Вполне. Теперь можно сказать — вполне. Да, издательская цензура прошла мимо него[14], но те, кому «мессидж» предназначался, превосходно его поняли.
В рецензии, написанной для «Литературной России», Ариадна Громова прозрачно намекала: «Когда черные „монахи“ готовят переворот, при котором удар обрушивается на „серых штурмовичков“, авторы прямо заявляют: „История коричневого капитана Эрнста Рема готова была повториться“. Что ж, авторы правы: „Каждый век имеет свое средневековье“, как говорит польский сатирик Станислав Ежи Лец».
Каждый век — стало быть, и век двадцатый… А место… Что ж, только очень бесхитростный человек не понимал, о чем пишет Ариадна Громова: «На твоих глазах гибнут замечательные люди, умные, честные, добрые — лучшие люди своей страны. А ты, зная всё, видя всё, обречен на бездействие…» Кому там, в марте 1965-го, когда появилась цитируемая рецензия, не было ясно, что вовсе не о доне Румате Эсторском пишет ее автор?
«Я думаю, — писал Войцех Кайтох, внимательный исследователь творчества братьев Стругацких, — культурный советский читатель не имел ни малейших трудностей с обнаружением в арканарских событиях аллегорий судьбы российской и советской интеллигенции, массово уничтожаемой во времена правления Сталина или же подвергающейся различным преследованиям. Читатель именно культурный, ибо иной мог и не знать ничего об этих делах. Если же знал и аллюзии прочел, то в… монологе Руматы имел возможность обнаружить попытку анализа исторической роли сталинизма в его отношении к интеллигенции и прямое предостережение о том, чем мог бы кончиться для СССР рецидив… если учесть личные недоразумения Хрущева с интеллигенцией».

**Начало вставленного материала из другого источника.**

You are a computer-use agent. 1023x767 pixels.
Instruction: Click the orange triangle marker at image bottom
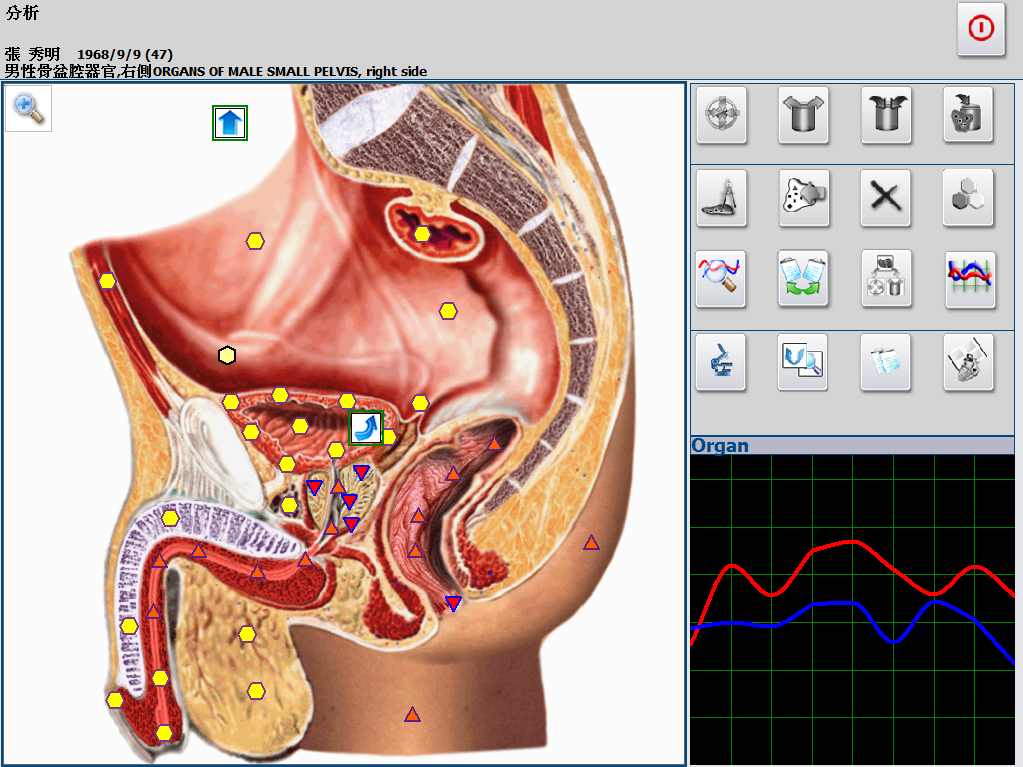412,715
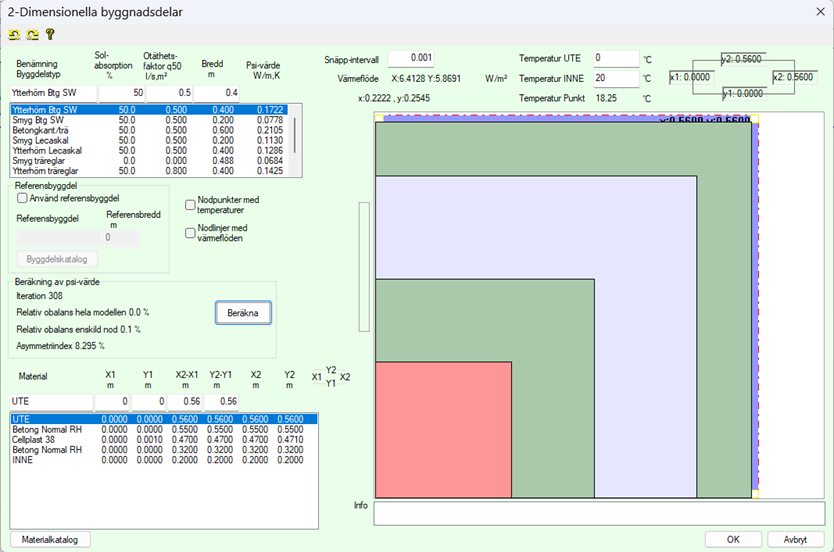Click the Snäpp-intervall input field

412,59
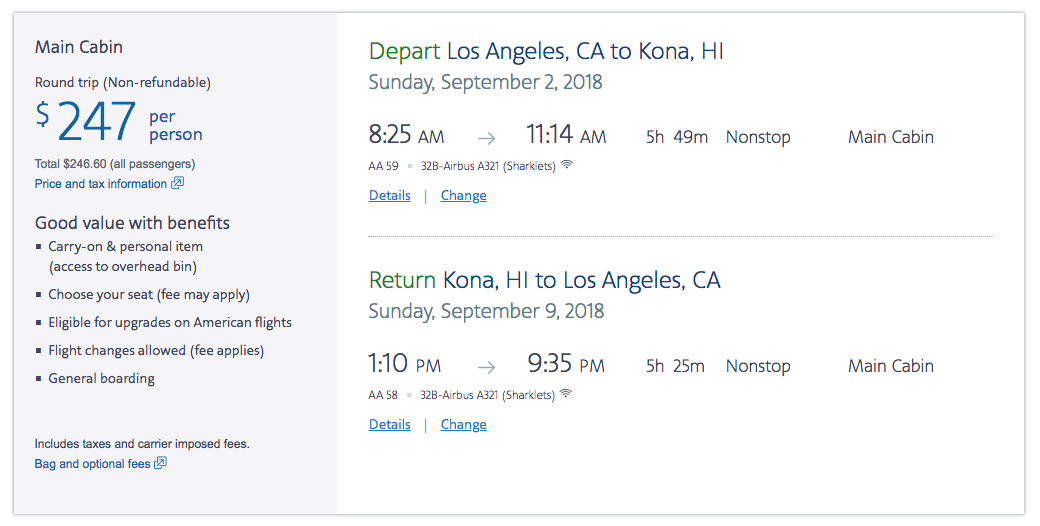Click Wi-Fi icon on flight AA 58
This screenshot has height=526, width=1040.
[567, 394]
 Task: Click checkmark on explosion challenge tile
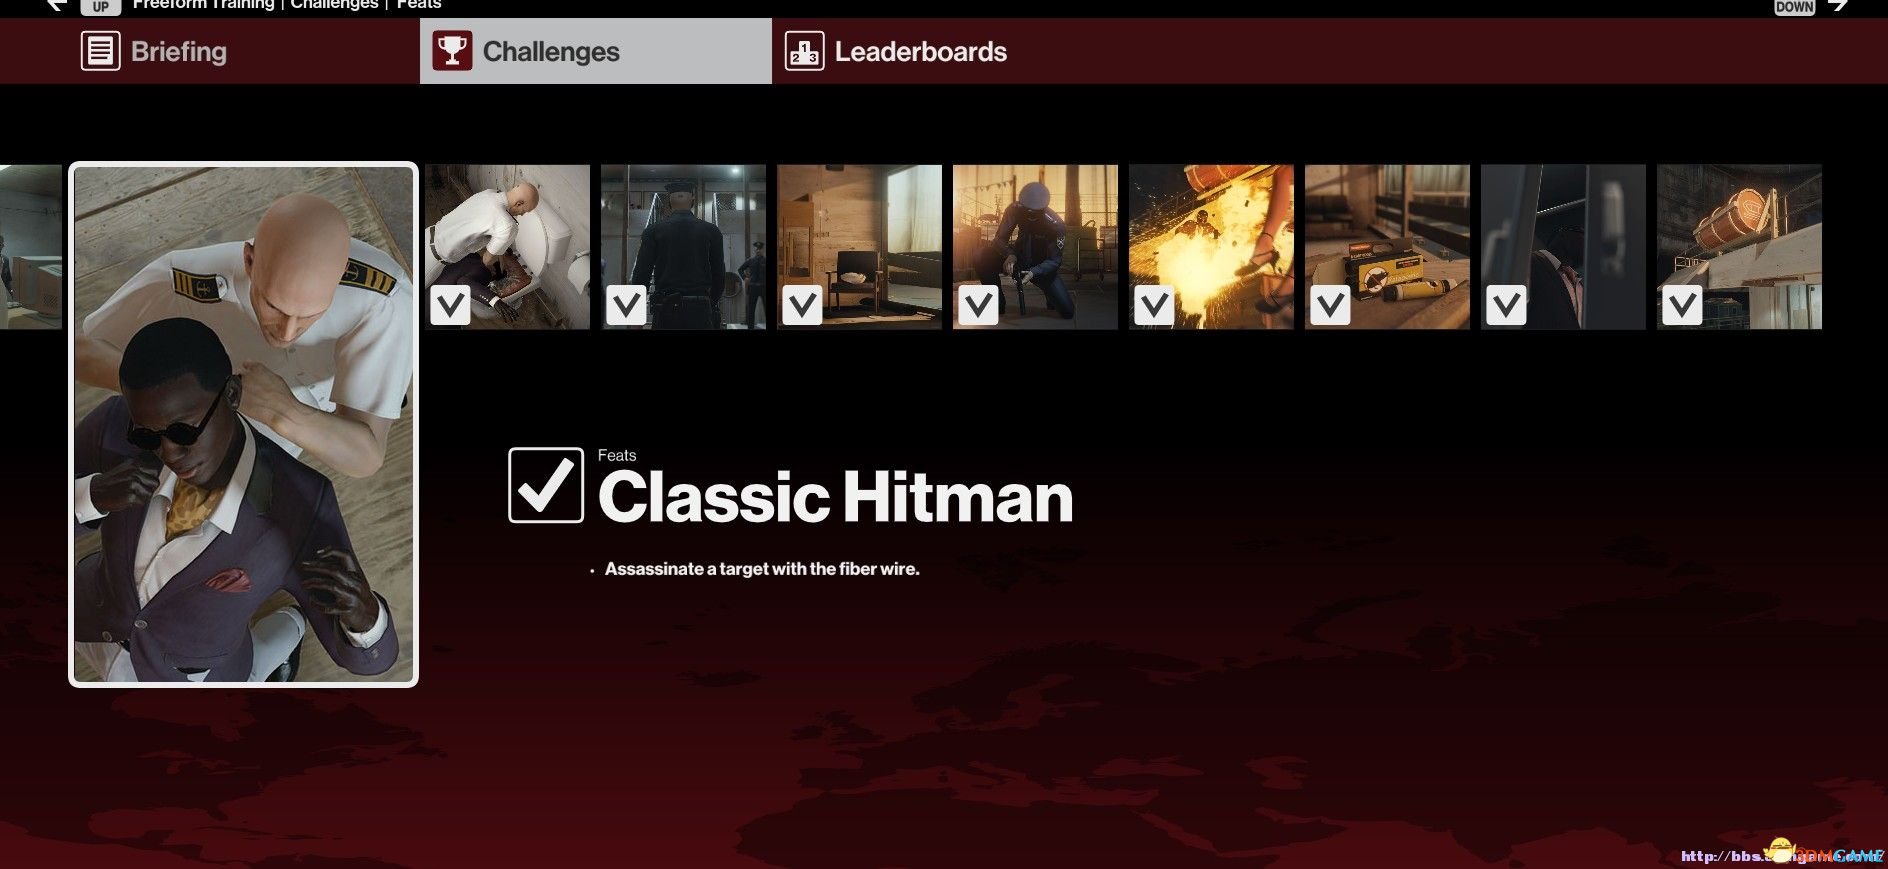[x=1154, y=305]
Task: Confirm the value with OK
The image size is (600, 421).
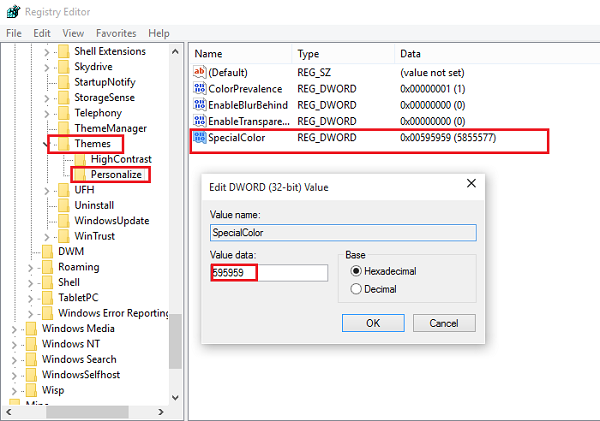Action: point(373,323)
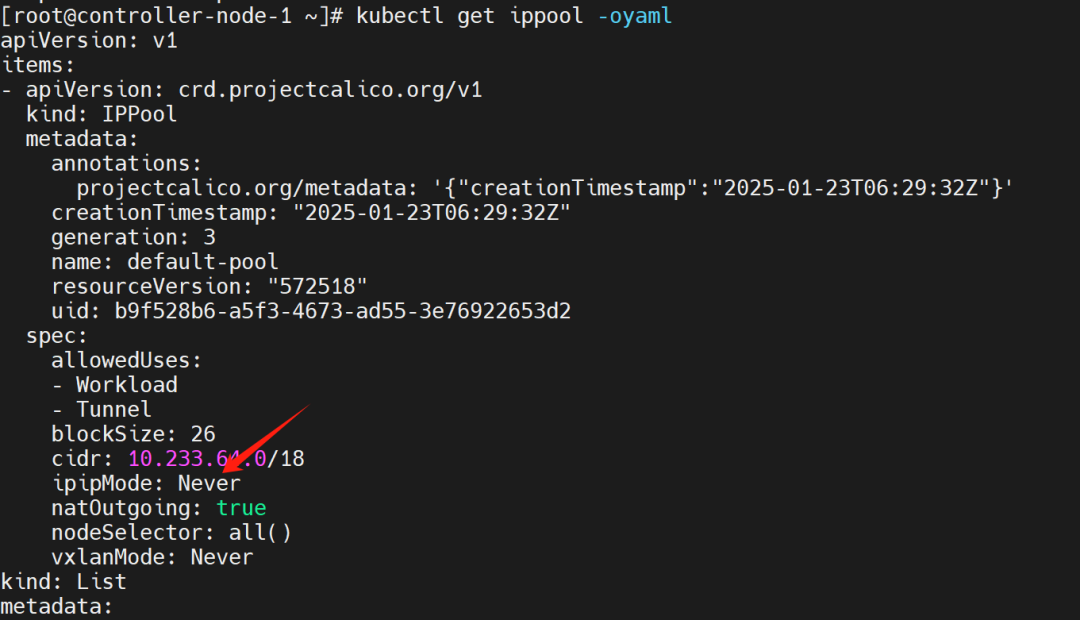Click the projectcalico.org/metadata annotation key
The image size is (1080, 620).
[242, 188]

Подобной точки зрения тогда сочувствовало множество людей. Да и сейчас сочувствует. К примеру, публицист Илана Гомель в большой статье об аллегориях в текстах братьев Стругацких (2004) убедительно показала, что правильное понимание повести «Трудно быть богом» служило в свое время неким тестом на идентичность.

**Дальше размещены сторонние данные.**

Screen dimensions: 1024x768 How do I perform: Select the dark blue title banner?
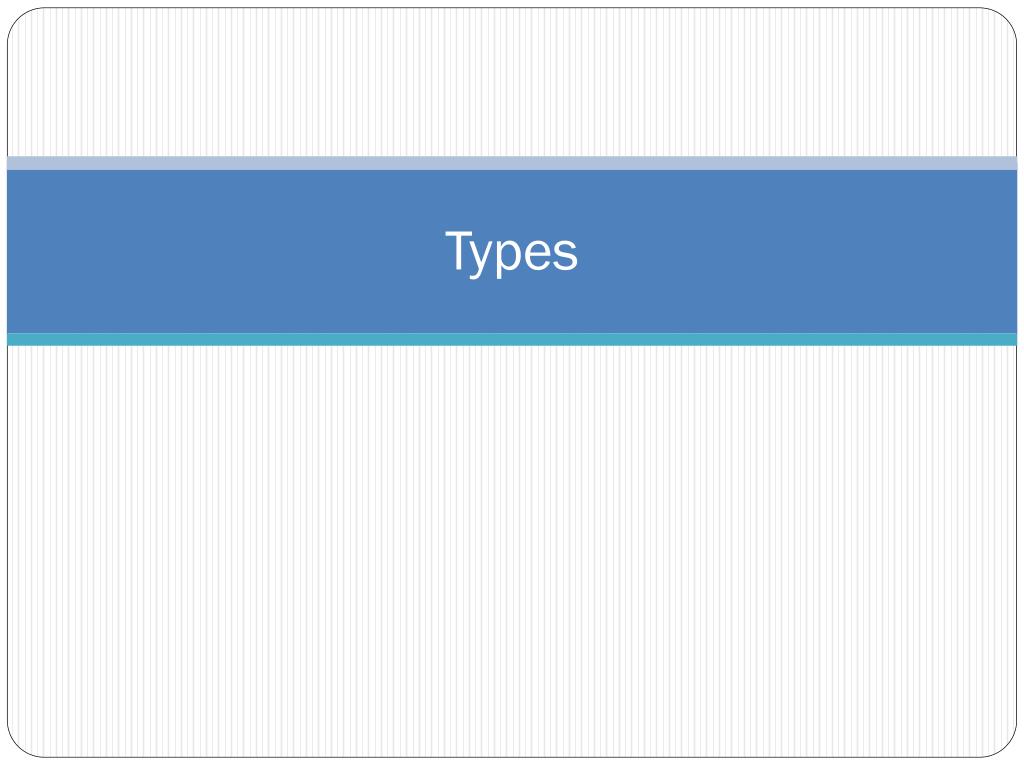[x=512, y=251]
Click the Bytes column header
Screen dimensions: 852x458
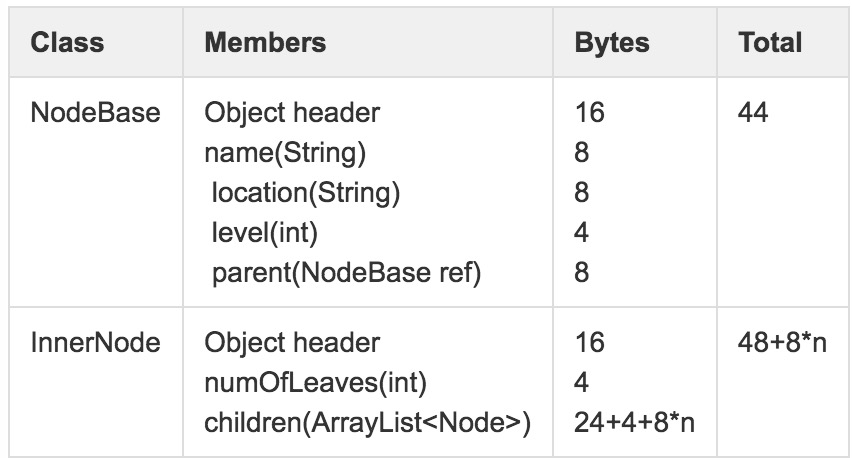coord(612,43)
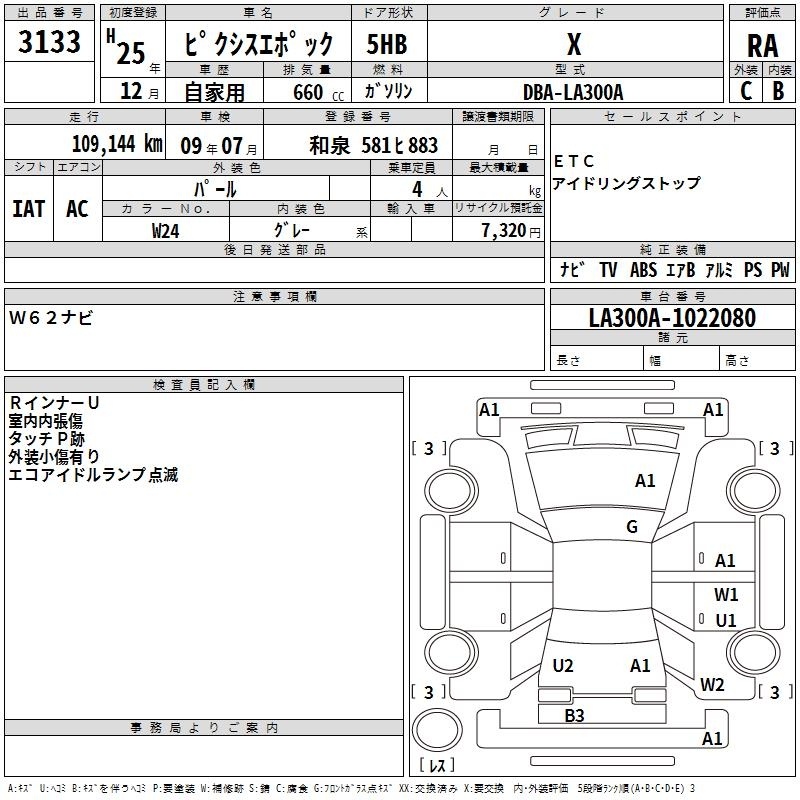Click the A1 scratch marker on the hood
This screenshot has width=800, height=800.
tap(645, 481)
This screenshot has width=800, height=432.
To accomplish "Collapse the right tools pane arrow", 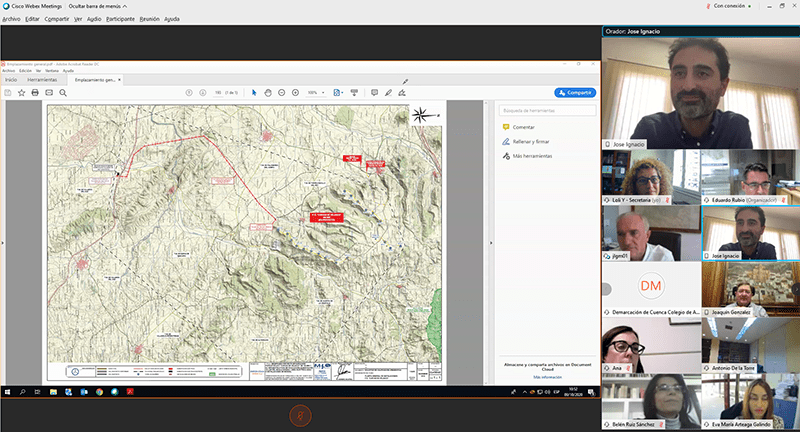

«Метафорой становится и сам фантастический мир романа, — писала И. Гомель. — Его внутренние противоречия снимаются, как только Арканар и его проблемы превращаются в аллегорию тоталитаризма: нацистского — очевидно, сталинского — более замаскированно. Мнимое средневековье оказывается попросту кодовым обозначением социально-психологических корней тоталитаризма: мещанства, невежества, тупости. Всё, что остается от исторической реальности, — набор клише „темных веков“. Из этого клише вырастает роман, который только притворяется, что создает мир. На деле он придумывает шифр. Расколов этот шифр, читатель вознаграждается чувством принадлежности к избранной группе: тех, кто понимает, что в преследовании книгочеев авторы изображают сталинский террор… Смысл аллегории в „Трудно быть богом“ состоит в том, что сталинизм и нацизм — это сходные, если не идентичные явления… Эта идея была расхожей в кругах основных читателей Стругацких — либеральной советской интеллигенции 60-х… „Трудно быть богом“ — не столько роман, сколько пароль: его правильное прочтение гарантирует принадлежность читателя к кругам либеральной интеллигенции…»
Конечно, это слова из реальности 90-х. Не было в 60-х прошлого века столь многочисленной и столь однородной группы, которую можно было бы называть «либеральной интеллигенцией». Интеллигенция, тяготевшая к интернациональному романтизму, к свободному творчеству, а иногда легонько пробовавшая на вкус западничество, — да, была. Именно она и составляла основной круг читателей звездного тандема. Так что повесть «Трудно быть богом» и впрямь работала как индикатор «свой/чужой».